**THE INPUT:**
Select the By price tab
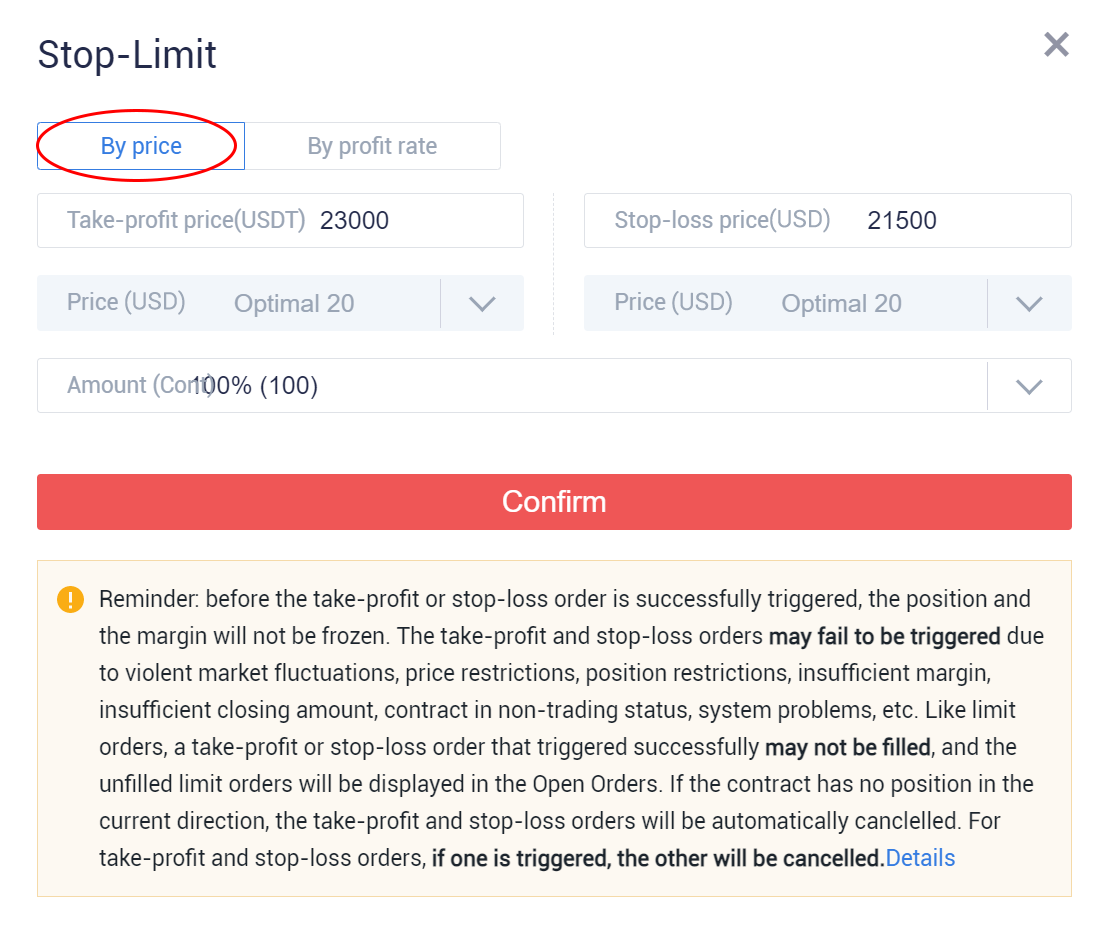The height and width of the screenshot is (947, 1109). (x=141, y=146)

==

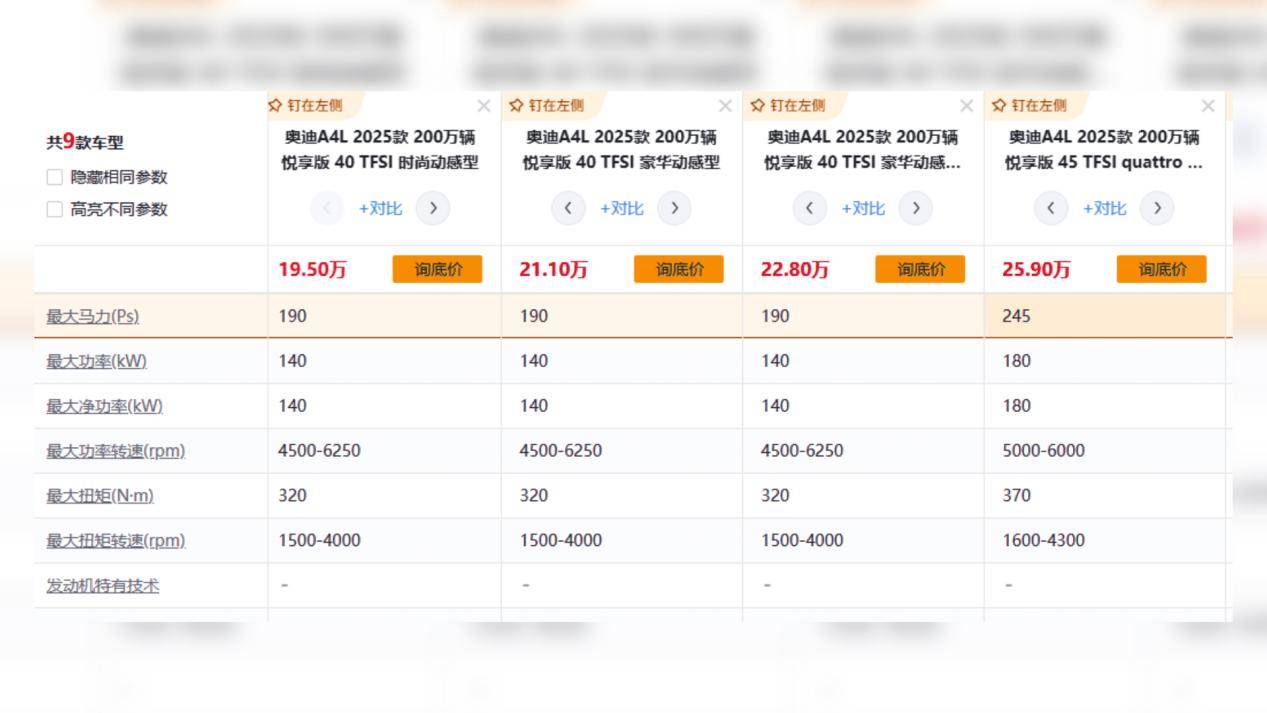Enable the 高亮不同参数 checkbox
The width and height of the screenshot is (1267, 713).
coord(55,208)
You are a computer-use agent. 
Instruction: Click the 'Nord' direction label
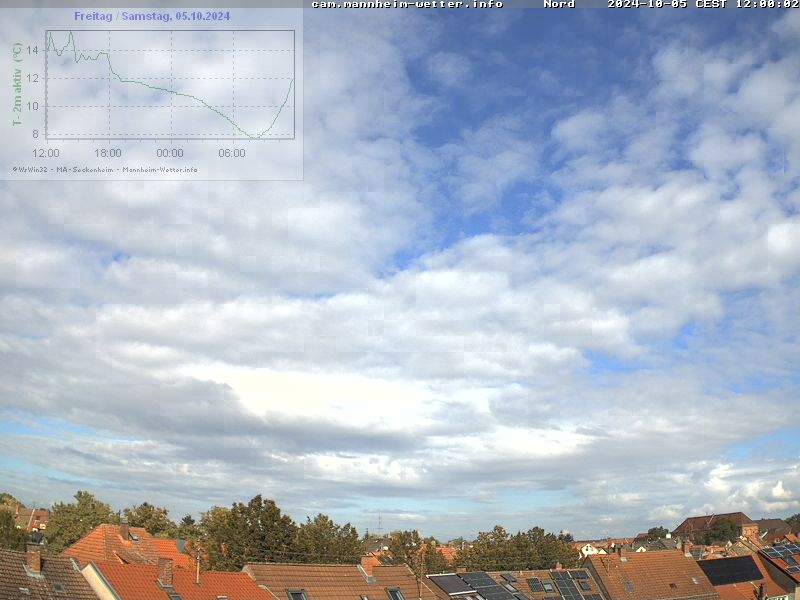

**ACTIVITY:** Starting at the line with "You are a computer-use agent." and ending at the line with "Instruction: Click the 'Nord' direction label", print each line of the listing above exactly, with no other lines.

**FINISHED EXERCISE:**
You are a computer-use agent. 
Instruction: Click the 'Nord' direction label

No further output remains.